START Data records

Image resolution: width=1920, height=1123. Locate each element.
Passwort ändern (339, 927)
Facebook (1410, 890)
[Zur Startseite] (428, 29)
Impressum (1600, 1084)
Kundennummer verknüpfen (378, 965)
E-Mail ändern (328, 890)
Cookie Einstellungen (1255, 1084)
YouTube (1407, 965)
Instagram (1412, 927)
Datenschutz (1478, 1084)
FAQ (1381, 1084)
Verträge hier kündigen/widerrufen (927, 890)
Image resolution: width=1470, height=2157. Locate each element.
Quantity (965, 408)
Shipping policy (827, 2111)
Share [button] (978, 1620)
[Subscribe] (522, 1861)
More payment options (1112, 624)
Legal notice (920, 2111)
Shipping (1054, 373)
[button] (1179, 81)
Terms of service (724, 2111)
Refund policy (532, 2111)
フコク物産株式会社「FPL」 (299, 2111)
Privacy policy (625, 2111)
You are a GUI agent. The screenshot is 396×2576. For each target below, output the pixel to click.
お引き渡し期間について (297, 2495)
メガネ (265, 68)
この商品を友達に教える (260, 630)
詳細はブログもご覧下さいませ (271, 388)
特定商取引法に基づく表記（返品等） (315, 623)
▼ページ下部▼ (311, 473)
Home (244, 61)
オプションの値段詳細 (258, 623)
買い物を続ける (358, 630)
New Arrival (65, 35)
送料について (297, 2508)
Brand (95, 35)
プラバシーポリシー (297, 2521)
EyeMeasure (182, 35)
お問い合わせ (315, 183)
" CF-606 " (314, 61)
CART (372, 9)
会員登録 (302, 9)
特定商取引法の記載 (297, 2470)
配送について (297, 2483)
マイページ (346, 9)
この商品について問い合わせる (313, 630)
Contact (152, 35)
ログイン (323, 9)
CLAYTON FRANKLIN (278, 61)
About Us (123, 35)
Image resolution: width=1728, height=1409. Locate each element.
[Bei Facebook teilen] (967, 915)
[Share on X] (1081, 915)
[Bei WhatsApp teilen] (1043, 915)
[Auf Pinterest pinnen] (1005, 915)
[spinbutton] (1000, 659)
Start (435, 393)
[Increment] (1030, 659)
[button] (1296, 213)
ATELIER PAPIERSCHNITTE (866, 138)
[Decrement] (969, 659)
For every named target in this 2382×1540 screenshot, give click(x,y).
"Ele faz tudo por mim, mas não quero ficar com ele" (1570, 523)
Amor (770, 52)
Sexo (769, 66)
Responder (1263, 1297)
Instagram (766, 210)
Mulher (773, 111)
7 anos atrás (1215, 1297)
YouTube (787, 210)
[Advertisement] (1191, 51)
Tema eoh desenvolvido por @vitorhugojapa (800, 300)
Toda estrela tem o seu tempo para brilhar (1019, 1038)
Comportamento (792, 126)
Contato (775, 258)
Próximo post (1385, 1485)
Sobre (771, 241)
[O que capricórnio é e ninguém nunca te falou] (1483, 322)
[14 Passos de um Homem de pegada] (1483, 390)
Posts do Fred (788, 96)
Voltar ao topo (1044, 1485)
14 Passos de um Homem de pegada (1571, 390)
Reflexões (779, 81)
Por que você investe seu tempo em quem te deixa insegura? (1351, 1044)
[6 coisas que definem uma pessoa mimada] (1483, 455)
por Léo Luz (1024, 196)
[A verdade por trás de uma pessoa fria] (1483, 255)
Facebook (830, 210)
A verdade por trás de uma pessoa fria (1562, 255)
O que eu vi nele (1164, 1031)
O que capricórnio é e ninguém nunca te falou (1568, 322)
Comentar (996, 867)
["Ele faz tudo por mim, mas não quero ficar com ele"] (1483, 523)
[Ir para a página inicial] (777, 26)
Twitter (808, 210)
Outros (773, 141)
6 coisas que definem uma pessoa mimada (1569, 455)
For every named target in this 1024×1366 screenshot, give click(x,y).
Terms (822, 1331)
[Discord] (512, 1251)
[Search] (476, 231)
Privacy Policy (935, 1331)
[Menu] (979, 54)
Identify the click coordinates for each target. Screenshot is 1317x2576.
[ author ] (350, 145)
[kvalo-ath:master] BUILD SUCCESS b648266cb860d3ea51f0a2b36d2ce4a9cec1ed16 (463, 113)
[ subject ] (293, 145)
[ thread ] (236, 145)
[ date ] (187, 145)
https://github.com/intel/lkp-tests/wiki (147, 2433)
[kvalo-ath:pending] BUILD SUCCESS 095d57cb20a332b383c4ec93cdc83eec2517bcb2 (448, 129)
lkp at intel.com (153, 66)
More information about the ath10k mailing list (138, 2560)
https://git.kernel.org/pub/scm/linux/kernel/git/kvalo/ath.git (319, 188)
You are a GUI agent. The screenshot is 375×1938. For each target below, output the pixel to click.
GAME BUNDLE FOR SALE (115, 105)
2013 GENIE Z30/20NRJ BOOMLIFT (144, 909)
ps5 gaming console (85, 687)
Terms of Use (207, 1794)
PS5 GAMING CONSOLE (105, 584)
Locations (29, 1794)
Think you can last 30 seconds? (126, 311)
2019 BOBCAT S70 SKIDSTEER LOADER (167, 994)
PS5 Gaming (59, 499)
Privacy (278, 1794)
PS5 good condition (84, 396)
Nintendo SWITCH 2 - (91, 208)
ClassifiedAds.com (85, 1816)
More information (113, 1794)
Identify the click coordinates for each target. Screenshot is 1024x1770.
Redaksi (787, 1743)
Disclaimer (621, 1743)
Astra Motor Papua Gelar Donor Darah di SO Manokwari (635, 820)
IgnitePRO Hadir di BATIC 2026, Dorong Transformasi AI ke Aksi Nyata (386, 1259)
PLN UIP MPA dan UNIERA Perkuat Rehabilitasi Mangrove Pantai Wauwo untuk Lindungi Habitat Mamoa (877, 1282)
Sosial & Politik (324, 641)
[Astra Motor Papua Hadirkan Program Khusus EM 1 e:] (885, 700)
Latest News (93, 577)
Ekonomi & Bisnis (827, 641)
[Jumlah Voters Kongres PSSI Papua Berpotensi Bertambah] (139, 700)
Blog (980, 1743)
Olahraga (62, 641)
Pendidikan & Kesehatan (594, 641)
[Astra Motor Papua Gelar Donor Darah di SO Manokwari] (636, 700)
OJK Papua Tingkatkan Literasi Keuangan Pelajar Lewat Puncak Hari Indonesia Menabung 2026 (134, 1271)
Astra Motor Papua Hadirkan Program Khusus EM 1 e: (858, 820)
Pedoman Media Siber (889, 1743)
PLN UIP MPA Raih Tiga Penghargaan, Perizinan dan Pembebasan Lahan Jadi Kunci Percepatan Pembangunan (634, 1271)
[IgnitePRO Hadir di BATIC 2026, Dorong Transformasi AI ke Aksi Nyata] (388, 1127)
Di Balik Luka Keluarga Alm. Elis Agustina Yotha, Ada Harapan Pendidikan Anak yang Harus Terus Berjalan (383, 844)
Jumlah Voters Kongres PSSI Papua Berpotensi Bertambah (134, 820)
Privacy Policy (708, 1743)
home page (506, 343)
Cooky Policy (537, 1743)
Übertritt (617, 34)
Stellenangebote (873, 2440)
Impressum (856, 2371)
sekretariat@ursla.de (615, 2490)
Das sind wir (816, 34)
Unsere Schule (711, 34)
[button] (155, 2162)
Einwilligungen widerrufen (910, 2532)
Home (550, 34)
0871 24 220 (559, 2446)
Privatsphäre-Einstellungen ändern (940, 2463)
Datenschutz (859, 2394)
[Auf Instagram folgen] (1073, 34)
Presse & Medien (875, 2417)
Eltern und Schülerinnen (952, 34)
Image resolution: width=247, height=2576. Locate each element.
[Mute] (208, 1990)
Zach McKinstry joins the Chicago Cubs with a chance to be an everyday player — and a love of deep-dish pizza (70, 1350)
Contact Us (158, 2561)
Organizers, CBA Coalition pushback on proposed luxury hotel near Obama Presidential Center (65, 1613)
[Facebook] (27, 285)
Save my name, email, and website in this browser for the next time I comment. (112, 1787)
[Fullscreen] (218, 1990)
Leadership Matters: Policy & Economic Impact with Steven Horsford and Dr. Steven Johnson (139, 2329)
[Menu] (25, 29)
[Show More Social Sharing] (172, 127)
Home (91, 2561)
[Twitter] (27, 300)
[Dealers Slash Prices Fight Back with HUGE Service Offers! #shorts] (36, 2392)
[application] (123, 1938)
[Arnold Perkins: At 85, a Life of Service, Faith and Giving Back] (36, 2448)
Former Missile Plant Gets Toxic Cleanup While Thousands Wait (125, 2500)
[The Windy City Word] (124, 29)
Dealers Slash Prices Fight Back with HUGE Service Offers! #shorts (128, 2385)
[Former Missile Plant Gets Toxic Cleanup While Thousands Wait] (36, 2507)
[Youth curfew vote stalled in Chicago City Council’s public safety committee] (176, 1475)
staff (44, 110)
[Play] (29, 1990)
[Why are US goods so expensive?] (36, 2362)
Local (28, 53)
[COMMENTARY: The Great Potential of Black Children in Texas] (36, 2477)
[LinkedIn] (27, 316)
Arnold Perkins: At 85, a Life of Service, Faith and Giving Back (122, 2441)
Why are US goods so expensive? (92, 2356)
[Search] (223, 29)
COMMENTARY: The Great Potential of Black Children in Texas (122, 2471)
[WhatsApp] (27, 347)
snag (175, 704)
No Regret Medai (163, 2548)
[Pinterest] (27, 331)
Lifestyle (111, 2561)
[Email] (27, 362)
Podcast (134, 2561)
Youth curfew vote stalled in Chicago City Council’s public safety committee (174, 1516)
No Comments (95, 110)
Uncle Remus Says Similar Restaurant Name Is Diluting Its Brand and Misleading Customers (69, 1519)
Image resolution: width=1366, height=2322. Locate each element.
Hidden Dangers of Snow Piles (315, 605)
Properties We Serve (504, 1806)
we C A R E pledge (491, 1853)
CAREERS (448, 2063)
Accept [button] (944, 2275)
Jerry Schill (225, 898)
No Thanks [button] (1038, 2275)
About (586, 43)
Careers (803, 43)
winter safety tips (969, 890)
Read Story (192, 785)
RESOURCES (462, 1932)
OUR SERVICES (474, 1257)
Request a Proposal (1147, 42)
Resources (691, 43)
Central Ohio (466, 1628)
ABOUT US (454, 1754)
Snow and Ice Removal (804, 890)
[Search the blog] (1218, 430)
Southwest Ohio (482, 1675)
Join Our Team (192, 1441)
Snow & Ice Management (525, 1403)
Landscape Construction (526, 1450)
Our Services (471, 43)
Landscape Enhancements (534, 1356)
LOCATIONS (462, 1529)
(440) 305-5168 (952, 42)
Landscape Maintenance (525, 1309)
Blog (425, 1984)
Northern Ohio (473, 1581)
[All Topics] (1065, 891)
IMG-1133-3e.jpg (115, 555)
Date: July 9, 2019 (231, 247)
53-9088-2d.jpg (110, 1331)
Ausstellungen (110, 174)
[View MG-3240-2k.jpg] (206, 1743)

END Data records

Work item → Please reproduce the lines from the line with "OJK Papua Tingkatkan" to the line with "sekretariat@ursla.de (615, 2490)", both ends included, exactly as they appear above.

Exercise solution →
OJK Papua Tingkatkan Literasi Keuangan Pelajar Lewat Puncak Hari Indonesia Menabung 2026 (134, 1271)
Astra Motor Papua Hadirkan Program Khusus EM 1 e: (858, 820)
Pedoman Media Siber (889, 1743)
PLN UIP MPA Raih Tiga Penghargaan, Perizinan dan Pembebasan Lahan Jadi Kunci Percepatan Pembangunan (634, 1271)
[IgnitePRO Hadir di BATIC 2026, Dorong Transformasi AI ke Aksi Nyata] (388, 1127)
Di Balik Luka Keluarga Alm. Elis Agustina Yotha, Ada Harapan Pendidikan Anak yang Harus Terus Berjalan (383, 844)
Jumlah Voters Kongres PSSI Papua Berpotensi Bertambah (134, 820)
Privacy Policy (708, 1743)
home page (506, 343)
Cooky Policy (537, 1743)
Übertritt (617, 34)
Stellenangebote (873, 2440)
Impressum (856, 2371)
sekretariat@ursla.de (615, 2490)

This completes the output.